### Tâche à accomplir
Poursuivez le texte sur les planches inédites de Hugo Pratt d'après le roman de Salgari, en reprenant juste après sa dernière phrase.

### Texte source
═══

Après en avoir nié l’existence (même s’il reconnaissait s’être penché sur le sujet) dans un article publié dans le Corriere della Sera du 24 octobre 1982, où il déclarait à peu près ceci : « Je n’avais jamais lu Salgari et j’ai seulement eu la possibilité d’aborder l’œuvre de cet auteur, il y a quelques années, quand j’ai été chargé, par le directeur du Corriere dei Piccoli, de faire une bande dessinée avec « Les Enfants de Momprecem » (sic) ; ceci ne s’est pas fait parce que ma façon de réduire le texte était peut-être un peu trop irrévérencieuse : un homme doit choisir entre un type de littérature et un autre, moi, j’ai choisi l’anglo-saxonne. »), c’est finalement dans l’indispensable livre de ses entretiens avec Dominique Petitfaux (3) qu’il lâche le morceau, en 1990 : « D.P. : Il paraît que vers 1971 vous auriez dessiné, pour le Corriere dei Piccoli, une trentaine de planches d’après un roman d’aventures italien ? H.P. : Oui, et ces planches ont été volées. Je ne sais pas par qui, mais Francesconi, qui était directeur du journal, le sait, et il m’a promis de me le dire un jour ! ». Juste avant, on pouvait aussi y lire : « D.P. : Que penser des rumeurs selon lesquelles vous auriez en réserve des histoires entières, complètement achevées ? H.P. : Ce n’est pas vrai. Je ne travaille que si cela me rapporte de l’argent, alors je ne fais rien juste pour moi ; sauf bien sûr des études, des personnages, des aquarelles, des peintures, des huiles, des sérigraphies. Mais jamais de bandes dessinées. J’ai quelques planches de prêtes que je pourrais utiliser un jour dans diverses histoires, mais pas d’épisodes entiers. C’est mon côté mercenaire : je fais les choses parce que j’ai besoin d’argent. ».

Si on ne sait toujours pas ce que sont devenues les 24 planches originales (ou 48 dans le format horizontal de cet album) de la première partie de l’adaptation du roman, ainsi que les quatre demi-planches de la seconde partie inachevée (« La Perle de Labuan »), qui étaient terminées en 1973, leurs parfaites copies photographiques (prêtes à être imprimées) ont simplement été oubliées dans un carton, jamais ouvert depuis 1975. C’est ce que nous raconte Alfredo Castelli (4), dans une passionnante préface à l’œuvre : Hugo Pratt en aurait bien ri sous cape s’il avait été encore vivant pour savourer l’ironie de cette étrange destinée.

En tout cas, comme le remarque justement Dominique Petitfaux dans l’article que consacre l’excellente revue CaseMate à cette résurrection (dans le n°18 d’août 2009) : c’est du très bon Pratt « Il aurait été dommage de ne pas diffuser ce document qui a valeur historique. Document dont Pratt n’aurait pas à rougir, c’est graphiquement superbe. Ça correspond à la période préférée de ses fans, fin des années 60, quand il se dégage de ses influences américaines, notamment celle de Milton Caniff. Il fait alors vraiment du Pratt. D’ailleurs, enlevez ses moustaches à Yanez, l’assistant de Sandokan, c’est Corto ! Quant à Marianne, elle ressemble à une Ann de la jungle un peu plus âgée et avec des cheveux plus longs : rien d’étonnant à cela, il avait pris Anne Frognier, sa femme de l’époque, pour modèle… ».

═══

### Données extraites
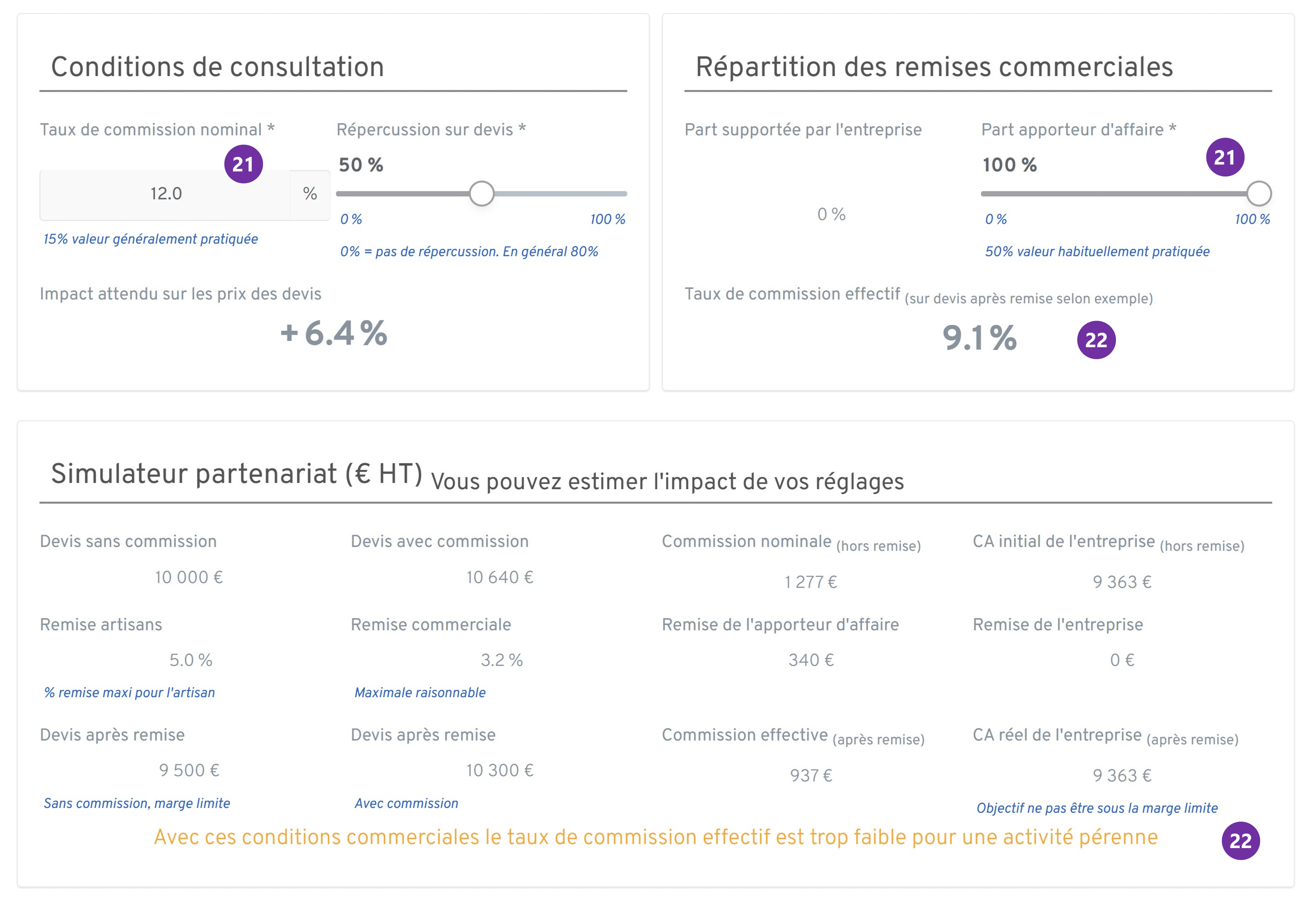Click 'Avec commission' blue note

coord(405,802)
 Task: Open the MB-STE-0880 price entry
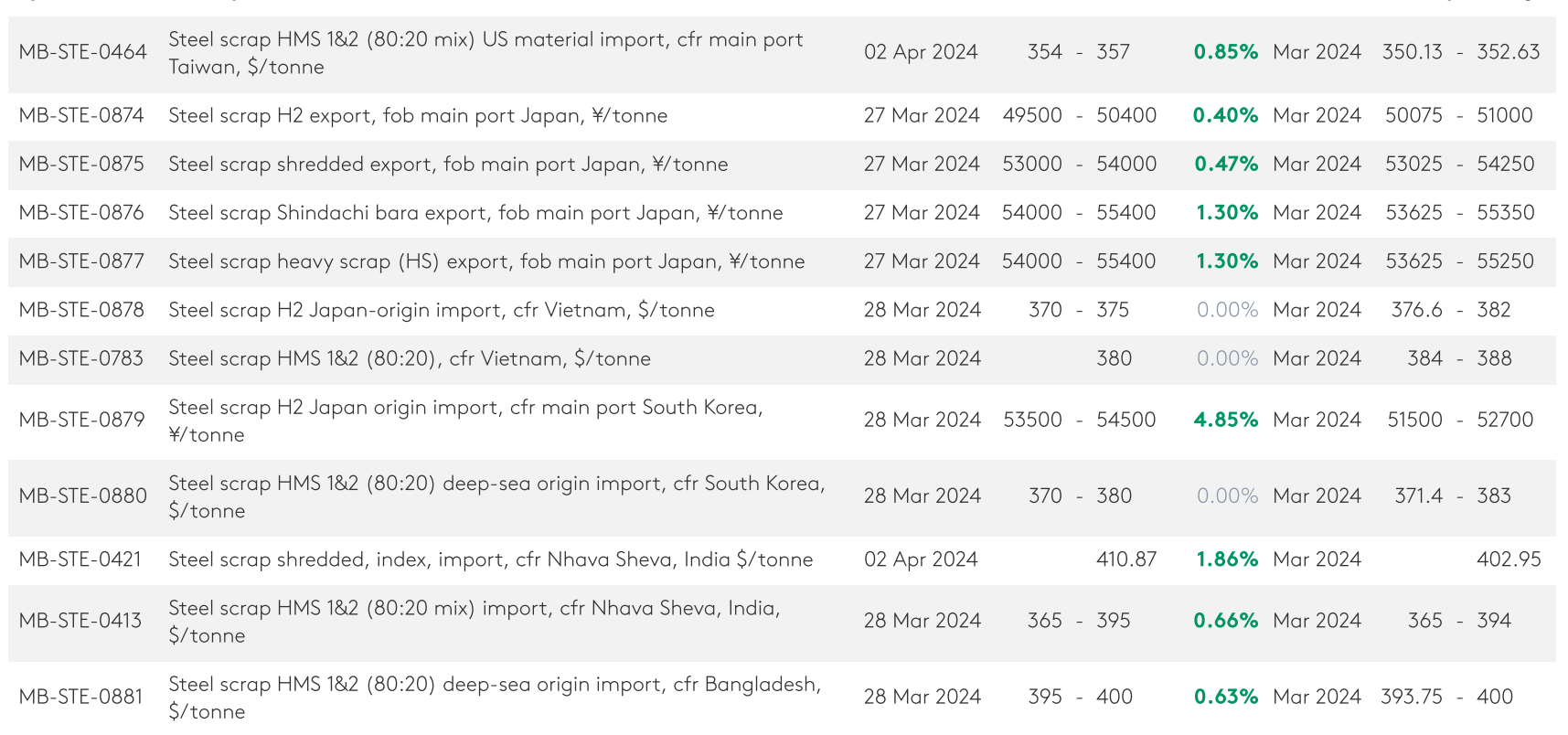tap(82, 495)
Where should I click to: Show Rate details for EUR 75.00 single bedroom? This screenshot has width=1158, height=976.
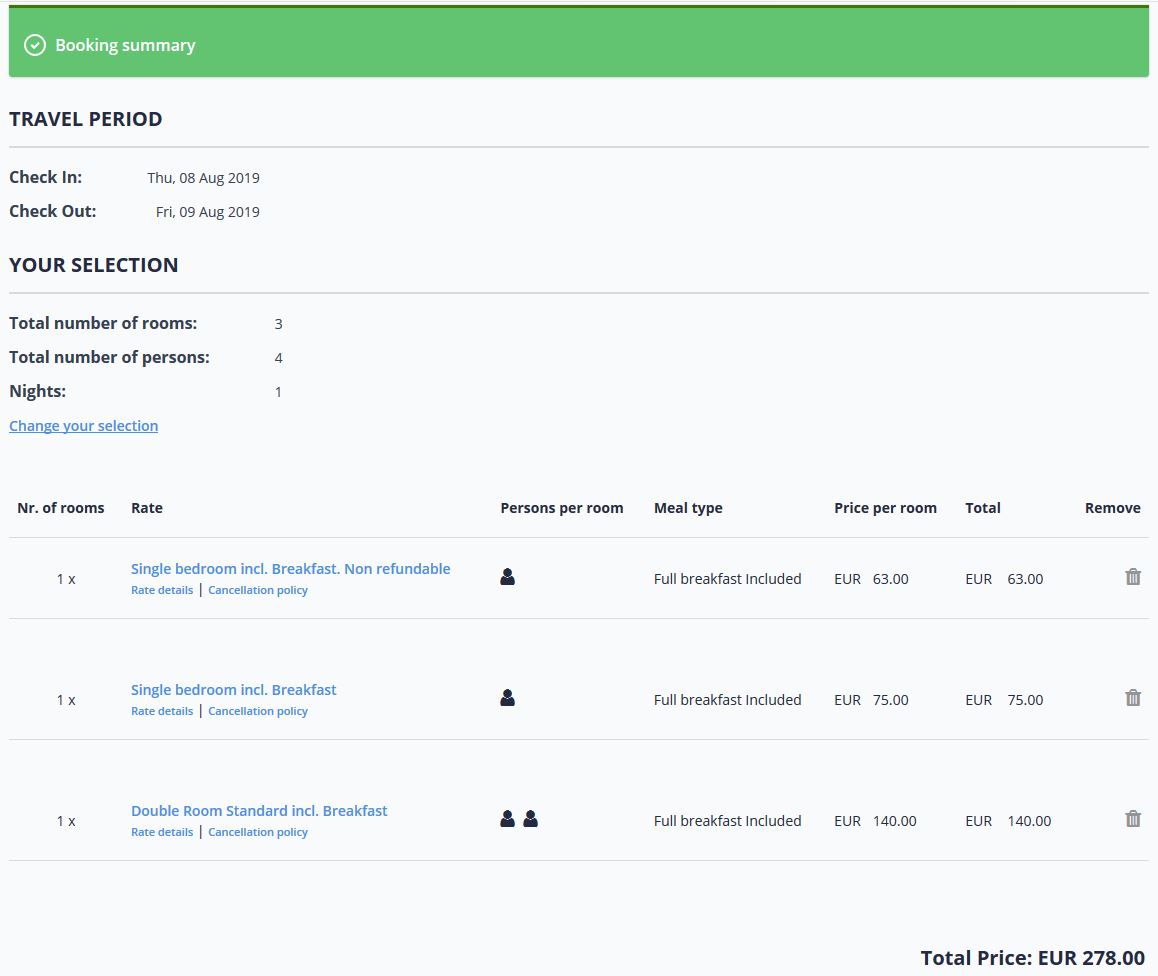(162, 711)
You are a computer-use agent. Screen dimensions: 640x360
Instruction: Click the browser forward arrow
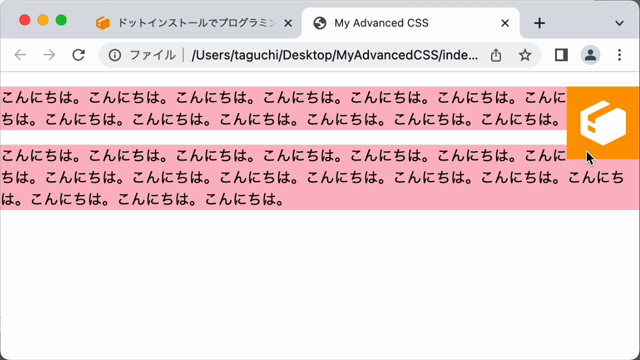click(x=49, y=55)
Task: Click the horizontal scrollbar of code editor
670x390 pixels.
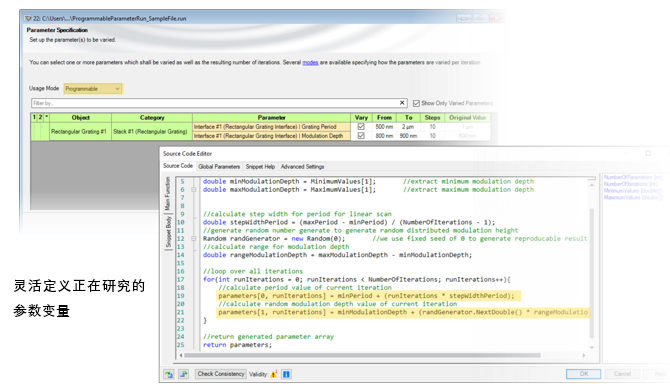Action: [362, 355]
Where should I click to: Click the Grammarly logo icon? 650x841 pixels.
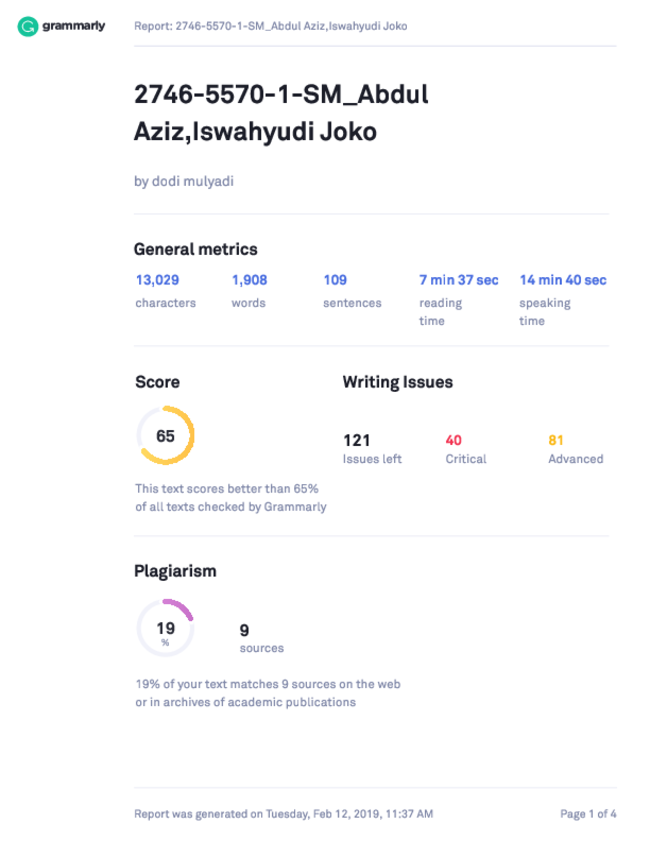pos(27,26)
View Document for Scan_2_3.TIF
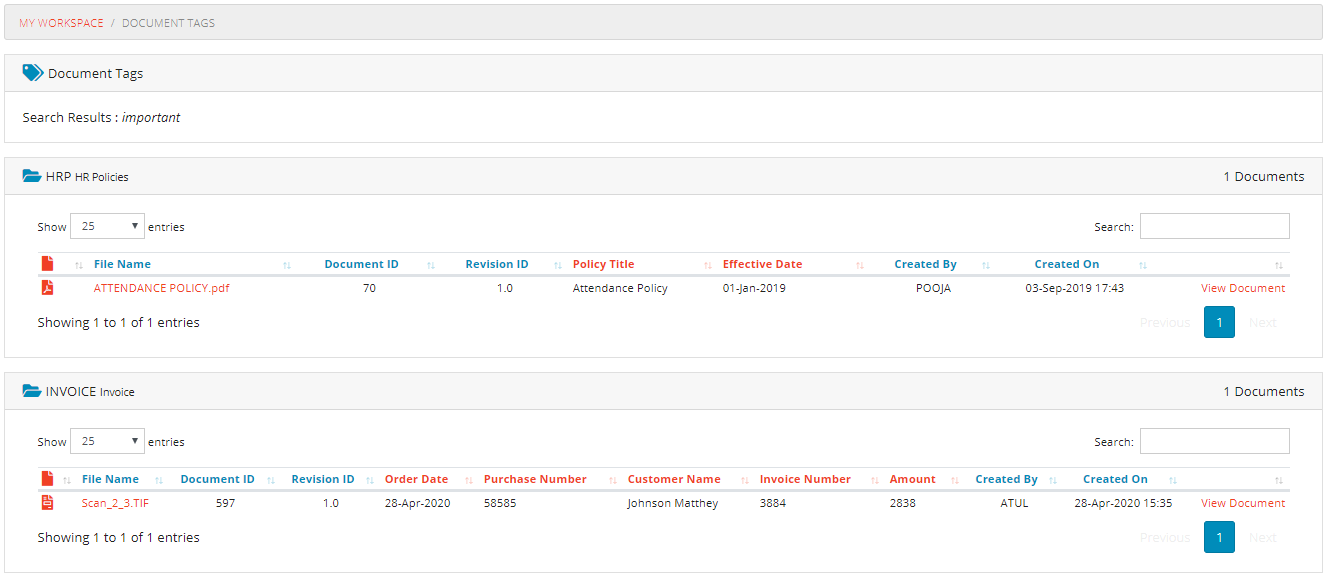Viewport: 1330px width, 581px height. 1242,503
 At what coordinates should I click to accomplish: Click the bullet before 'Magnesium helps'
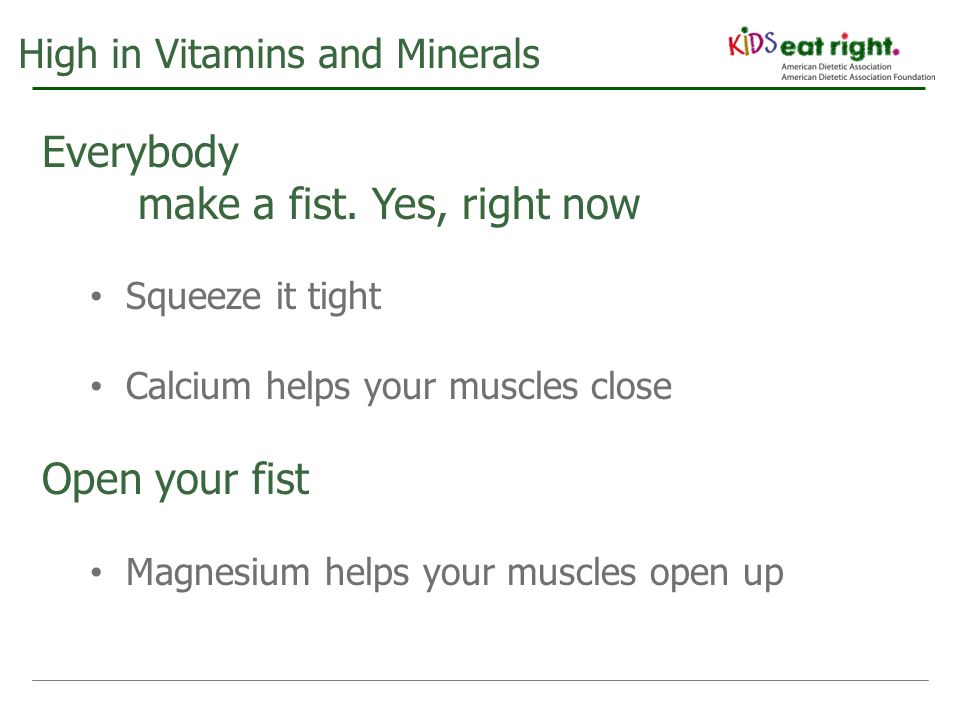(96, 573)
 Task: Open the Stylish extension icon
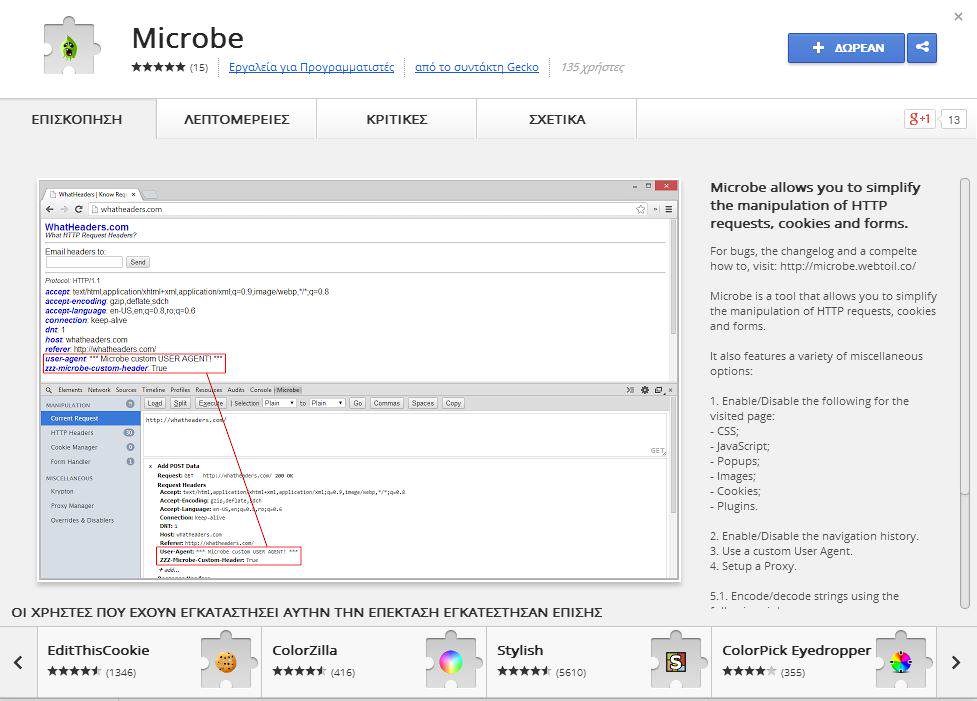(677, 660)
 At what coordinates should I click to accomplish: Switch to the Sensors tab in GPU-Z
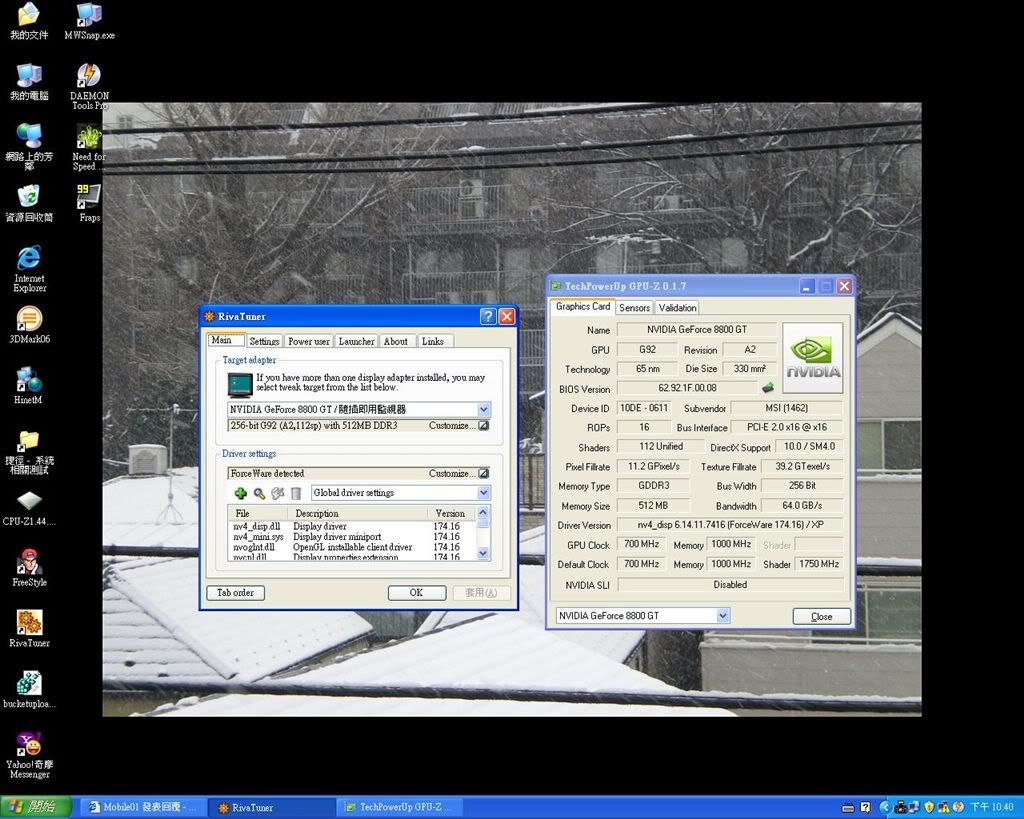pos(634,308)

═══

### Réponse
Quant à nous, sachant que Hugo Pratt avait une incroyable capacité à anticiper, nous rajouterions bien que Sandokan, lui, ressemble à Johnny Depp dans le rôle de Jack Sparrow, « Le Pirate des Caraïbes » !!! Évidemment, on espère que les éditions Casterman n’en resteront pas là car, contrairement à ce que l’on pourrait croire, toutes les bandes dessinées d’Hugo Pratt ne sont pas disponibles dans l’Hexagone, et certains récits sont même toujours carrément inédits ! Voilà qui nous donne l’occasion de faire un état des lieux et de revenir sur la carrière de ce monstre sacré de la bande dessinée internationale : un Vénitien né fortuitement sur une plage non loin de Rimini, le 15 juin 1927, et décédé dans une clinique de Pully (en Suisse), près de sa maison de Grandvaux, le 20 août 1995.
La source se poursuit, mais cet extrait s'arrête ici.